Mama Putri pun pulang dengan tangan hampa.

Malam menjelang, setelah capek main game on line, Putri pun mulai mengantuk...

“Capek aku....” katanya sambil merebahkan diri di depan TV

“Putri tidak belajar?”

“Bukunya kan nggak dibawa, Budhe...”

“Ya sudah, sekarang bobok saja di kamar!”

“Kan belum gosok gigi dan cuci kaki, Budhe....” kata Putri sambil beranjak ke kamar mandi.

“Oh iya, sekalian pipis ya...” kataku sambil melepaskan celananya

-________________-

“Ceritain Budhe....” kata Putri setelah menghabiskan satu botol susu

“Baiklah, dengarkan baik-baik ya, jangan menyela...”

BAWANG MERAH BAWANG PUTIH

Zaman dahulu kala di sebuah desa tinggal sebuah keluarga yang terdiri dari Ayah, Ibu dan seorang gadis cantik bernama Bawang Putih. Mereka adalah keluarga yang bahagia. Ayah Bawang Putih pedagang yang berhasil, sehingga mereka hidup dengan bergelimang harta dan mereka saling menyayangi satu dengan yang lainnya. Tiba-tiba, suatu hari Ibu Bawang Putih sakit keras dan akhirnya meninggal dunia. Bawang Putih dan Ayahnya sangat berduka.

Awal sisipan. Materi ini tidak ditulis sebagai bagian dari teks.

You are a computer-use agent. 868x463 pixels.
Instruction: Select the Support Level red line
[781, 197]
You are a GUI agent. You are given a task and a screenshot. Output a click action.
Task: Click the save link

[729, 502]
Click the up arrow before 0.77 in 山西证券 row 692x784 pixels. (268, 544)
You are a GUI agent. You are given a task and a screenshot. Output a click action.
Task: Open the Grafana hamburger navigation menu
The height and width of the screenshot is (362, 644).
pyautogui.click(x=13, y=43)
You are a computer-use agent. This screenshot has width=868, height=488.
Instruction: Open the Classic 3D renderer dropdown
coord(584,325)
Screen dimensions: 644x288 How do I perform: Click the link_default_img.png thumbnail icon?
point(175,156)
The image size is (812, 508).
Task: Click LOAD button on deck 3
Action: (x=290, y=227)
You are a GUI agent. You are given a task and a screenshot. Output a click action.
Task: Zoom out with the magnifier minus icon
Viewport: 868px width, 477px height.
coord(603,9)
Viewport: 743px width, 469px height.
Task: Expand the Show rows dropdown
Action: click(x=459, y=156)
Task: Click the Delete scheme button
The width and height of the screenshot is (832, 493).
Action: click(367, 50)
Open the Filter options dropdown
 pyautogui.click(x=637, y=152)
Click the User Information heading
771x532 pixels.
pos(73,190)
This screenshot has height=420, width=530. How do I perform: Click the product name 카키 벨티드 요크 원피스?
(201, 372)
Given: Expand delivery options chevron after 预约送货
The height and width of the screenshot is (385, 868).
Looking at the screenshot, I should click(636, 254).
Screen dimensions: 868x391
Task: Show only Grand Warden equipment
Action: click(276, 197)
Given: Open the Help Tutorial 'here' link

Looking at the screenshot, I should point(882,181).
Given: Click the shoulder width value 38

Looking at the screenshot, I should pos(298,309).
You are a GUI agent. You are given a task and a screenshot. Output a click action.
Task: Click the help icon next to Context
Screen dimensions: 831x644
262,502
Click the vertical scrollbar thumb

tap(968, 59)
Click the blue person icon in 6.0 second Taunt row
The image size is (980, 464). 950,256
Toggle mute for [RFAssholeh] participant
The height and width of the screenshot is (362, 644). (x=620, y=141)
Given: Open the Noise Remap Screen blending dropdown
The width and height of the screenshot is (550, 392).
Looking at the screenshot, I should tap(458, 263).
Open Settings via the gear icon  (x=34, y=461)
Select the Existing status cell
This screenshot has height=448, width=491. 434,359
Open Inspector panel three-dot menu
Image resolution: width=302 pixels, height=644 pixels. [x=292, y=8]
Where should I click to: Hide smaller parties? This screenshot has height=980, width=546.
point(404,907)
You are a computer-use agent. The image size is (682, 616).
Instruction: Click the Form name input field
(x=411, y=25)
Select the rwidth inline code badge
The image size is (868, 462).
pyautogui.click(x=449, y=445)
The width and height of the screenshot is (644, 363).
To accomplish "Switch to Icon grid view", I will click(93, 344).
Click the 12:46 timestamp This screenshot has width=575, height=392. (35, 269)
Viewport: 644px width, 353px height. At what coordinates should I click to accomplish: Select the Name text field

Di desa itu tinggal pula seorang janda yang memiliki anak bernama Bawang Merah. Sejak ibu Bawang Putih meninggal, ibu Bawang Merah sering berkunjung ke rumah Bawang Putih. Dia sering membawakan makanan, membantu membersihkan rumah atau kadang-kadang Dia datang hanya untuk menemani Bawang Putih dan ayahnya mengobrol. Akhirnya ayah Bawang Putih berpikir bahwa mungkin lebih baik kalau ia menikah saja dengan ibu Bawang Merah, supaya Bawang Putih tidak kesepian lagi, terutama jika dia harus pergi ke kota untuk berdagang.

Dengan meminta persetujuan dari Bawang Putih, maka ayah Bawang Putih menikah dengan Ibu Bawang Merah. Awalnya Ibu Bawang Merah dan Bawang Merah sangat baik kepada Bawang Putih. Namun lama kelamaan sifat asli mereka mulai kelihatan. Mereka kerap memarahi Bawang Putih dan menyuruh Bawang Putih mengerjakan semua pekerjaan rumah ketika ayah Bawang Putih sedang pergi berdagang. Bawang Putih harus mengerjakan semua pekerjaan rumah, sementara Bawang Merah dan Ibu tirinya hanya duduk-duduk saja. Tentu saja ayah Bawang Putih tidak mengetahuinya. Bawang Putih tidak berani mengadu pada ayahnya karena diancam oleh Ibu tirinya .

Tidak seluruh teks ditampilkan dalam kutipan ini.